WHAT IS NEEDED
Every line below from the one containing "Mundo UR – Un" through the one containing "Oso en Japón" must be transcribed exactly. Omit all lines outside that stretch.

DATASET
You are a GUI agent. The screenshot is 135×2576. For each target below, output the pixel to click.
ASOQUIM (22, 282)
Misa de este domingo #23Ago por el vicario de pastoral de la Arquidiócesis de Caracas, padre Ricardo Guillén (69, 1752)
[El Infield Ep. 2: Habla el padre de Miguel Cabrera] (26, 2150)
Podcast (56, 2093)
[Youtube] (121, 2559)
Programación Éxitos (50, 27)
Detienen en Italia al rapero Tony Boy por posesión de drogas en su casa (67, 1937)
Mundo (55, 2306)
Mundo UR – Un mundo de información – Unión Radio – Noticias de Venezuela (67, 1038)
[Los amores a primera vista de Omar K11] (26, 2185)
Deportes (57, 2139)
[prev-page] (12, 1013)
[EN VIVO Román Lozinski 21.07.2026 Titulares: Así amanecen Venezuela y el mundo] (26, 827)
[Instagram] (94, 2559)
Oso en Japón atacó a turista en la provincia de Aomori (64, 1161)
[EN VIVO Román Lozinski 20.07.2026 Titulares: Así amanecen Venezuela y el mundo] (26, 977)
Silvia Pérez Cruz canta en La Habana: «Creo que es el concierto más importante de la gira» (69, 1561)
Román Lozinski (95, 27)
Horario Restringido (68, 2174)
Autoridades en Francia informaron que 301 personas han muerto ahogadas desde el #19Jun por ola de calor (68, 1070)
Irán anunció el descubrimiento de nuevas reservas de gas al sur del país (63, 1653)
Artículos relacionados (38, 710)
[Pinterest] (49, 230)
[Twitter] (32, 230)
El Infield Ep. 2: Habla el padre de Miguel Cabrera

FINAL ANSWER
Mundo UR – Un mundo de información – Unión Radio – Noticias de Venezuela (67, 1038)
[Los amores a primera vista de Omar K11] (26, 2185)
Deportes (57, 2139)
[prev-page] (12, 1013)
[EN VIVO Román Lozinski 21.07.2026 Titulares: Así amanecen Venezuela y el mundo] (26, 827)
[Instagram] (94, 2559)
Oso en Japón atacó a turista en la provincia de Aomori (64, 1161)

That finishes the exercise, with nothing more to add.